# Task input start

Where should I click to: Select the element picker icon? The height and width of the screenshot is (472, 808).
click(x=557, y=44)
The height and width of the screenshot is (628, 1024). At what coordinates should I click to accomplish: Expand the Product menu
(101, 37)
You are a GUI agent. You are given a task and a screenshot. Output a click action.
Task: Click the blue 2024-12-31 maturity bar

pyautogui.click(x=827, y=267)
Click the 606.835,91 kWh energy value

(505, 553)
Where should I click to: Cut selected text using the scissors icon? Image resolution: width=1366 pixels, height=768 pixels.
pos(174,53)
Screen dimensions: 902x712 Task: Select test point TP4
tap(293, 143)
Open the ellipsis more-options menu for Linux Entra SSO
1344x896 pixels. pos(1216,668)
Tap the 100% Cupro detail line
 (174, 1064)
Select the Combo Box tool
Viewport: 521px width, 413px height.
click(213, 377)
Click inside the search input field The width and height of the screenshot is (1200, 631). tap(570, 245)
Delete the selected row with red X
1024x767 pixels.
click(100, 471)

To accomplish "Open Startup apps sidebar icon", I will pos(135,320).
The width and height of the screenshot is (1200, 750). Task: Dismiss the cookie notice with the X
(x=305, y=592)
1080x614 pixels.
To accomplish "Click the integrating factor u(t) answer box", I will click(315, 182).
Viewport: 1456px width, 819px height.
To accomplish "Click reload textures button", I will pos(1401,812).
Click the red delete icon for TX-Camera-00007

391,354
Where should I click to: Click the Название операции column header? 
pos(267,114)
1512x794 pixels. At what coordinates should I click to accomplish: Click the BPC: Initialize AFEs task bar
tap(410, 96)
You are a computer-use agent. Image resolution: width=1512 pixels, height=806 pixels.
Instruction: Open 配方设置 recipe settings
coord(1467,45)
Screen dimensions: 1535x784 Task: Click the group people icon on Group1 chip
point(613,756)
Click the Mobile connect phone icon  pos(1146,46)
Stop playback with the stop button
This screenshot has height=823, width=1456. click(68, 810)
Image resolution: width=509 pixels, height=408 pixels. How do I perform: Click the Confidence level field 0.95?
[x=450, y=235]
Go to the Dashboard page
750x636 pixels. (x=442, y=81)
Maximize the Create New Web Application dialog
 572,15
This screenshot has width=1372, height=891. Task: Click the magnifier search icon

# Task input end

-- Prompt --
Could you copy out, word for word, the lines starting at the one containing "Click the red delete icon for TX-Camera-00007" and ending with the last line of the records?

-- Result of the task --
Click the red delete icon for TX-Camera-00007

391,354
Where should I click to: Click the Название операции column header? 
pos(267,114)
1512x794 pixels. At what coordinates should I click to accomplish: Click the BPC: Initialize AFEs task bar
tap(410, 96)
You are a computer-use agent. Image resolution: width=1512 pixels, height=806 pixels.
Instruction: Open 配方设置 recipe settings
coord(1467,45)
Screen dimensions: 1535x784 Task: Click the group people icon on Group1 chip
point(613,756)
Click the Mobile connect phone icon  pos(1146,46)
Stop playback with the stop button
This screenshot has height=823, width=1456. click(68, 810)
Image resolution: width=509 pixels, height=408 pixels. How do I perform: Click the Confidence level field 0.95?
[x=450, y=235]
Go to the Dashboard page
750x636 pixels. (x=442, y=81)
Maximize the Create New Web Application dialog
 572,15
This screenshot has width=1372, height=891. Task: Click the magnifier search icon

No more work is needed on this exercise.